Aim of the task
Find the line in the entries below that contains "Click the cart". Repeat it exactly, and every line after it through the line that contains "Given: Click the repeat 13 loop line".

Collected data entries

★ ★ ★ ★

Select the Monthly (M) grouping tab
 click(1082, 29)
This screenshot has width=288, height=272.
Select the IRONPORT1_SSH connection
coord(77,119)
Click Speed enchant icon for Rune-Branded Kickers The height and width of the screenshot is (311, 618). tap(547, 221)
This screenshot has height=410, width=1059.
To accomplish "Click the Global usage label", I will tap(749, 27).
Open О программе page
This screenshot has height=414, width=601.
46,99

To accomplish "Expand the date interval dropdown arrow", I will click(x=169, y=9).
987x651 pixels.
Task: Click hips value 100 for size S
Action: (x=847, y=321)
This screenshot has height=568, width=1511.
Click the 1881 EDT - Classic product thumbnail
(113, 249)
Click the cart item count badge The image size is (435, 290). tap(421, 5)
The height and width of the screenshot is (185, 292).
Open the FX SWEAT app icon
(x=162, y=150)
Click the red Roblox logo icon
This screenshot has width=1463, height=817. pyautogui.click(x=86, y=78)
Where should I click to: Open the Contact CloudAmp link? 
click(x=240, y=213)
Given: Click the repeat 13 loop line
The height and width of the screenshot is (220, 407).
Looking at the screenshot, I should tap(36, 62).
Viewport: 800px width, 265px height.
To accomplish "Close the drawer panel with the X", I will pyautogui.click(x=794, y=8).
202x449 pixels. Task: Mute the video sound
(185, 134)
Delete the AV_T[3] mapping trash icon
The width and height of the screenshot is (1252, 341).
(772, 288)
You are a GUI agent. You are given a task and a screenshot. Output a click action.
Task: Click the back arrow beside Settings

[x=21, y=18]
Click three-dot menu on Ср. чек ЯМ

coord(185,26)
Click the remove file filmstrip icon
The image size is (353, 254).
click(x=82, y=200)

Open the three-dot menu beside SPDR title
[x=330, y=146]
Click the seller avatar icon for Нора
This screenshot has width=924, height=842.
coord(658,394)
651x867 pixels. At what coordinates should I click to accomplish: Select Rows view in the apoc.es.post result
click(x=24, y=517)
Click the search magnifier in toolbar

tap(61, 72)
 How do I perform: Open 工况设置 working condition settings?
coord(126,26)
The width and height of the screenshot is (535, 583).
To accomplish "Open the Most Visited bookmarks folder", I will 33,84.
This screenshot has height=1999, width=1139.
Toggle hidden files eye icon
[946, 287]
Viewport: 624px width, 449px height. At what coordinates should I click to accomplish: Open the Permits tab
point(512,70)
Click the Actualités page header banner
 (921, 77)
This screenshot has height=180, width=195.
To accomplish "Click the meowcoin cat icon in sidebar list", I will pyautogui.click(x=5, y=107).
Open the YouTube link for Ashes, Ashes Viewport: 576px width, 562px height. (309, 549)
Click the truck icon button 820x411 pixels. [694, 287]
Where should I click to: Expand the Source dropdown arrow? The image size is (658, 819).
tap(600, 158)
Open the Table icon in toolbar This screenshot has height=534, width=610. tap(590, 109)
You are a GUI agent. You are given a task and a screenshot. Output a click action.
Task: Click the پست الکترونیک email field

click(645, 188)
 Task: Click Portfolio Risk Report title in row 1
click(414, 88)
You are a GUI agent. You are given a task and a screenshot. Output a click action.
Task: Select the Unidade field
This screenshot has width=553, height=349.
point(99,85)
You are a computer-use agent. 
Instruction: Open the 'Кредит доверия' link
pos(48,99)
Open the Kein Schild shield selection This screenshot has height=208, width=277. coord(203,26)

★ ★ ★ ★

Your response
Click the cart item count badge The image size is (435, 290). tap(421, 5)
The height and width of the screenshot is (185, 292).
Open the FX SWEAT app icon
(x=162, y=150)
Click the red Roblox logo icon
This screenshot has width=1463, height=817. pyautogui.click(x=86, y=78)
Where should I click to: Open the Contact CloudAmp link? 
click(x=240, y=213)
Given: Click the repeat 13 loop line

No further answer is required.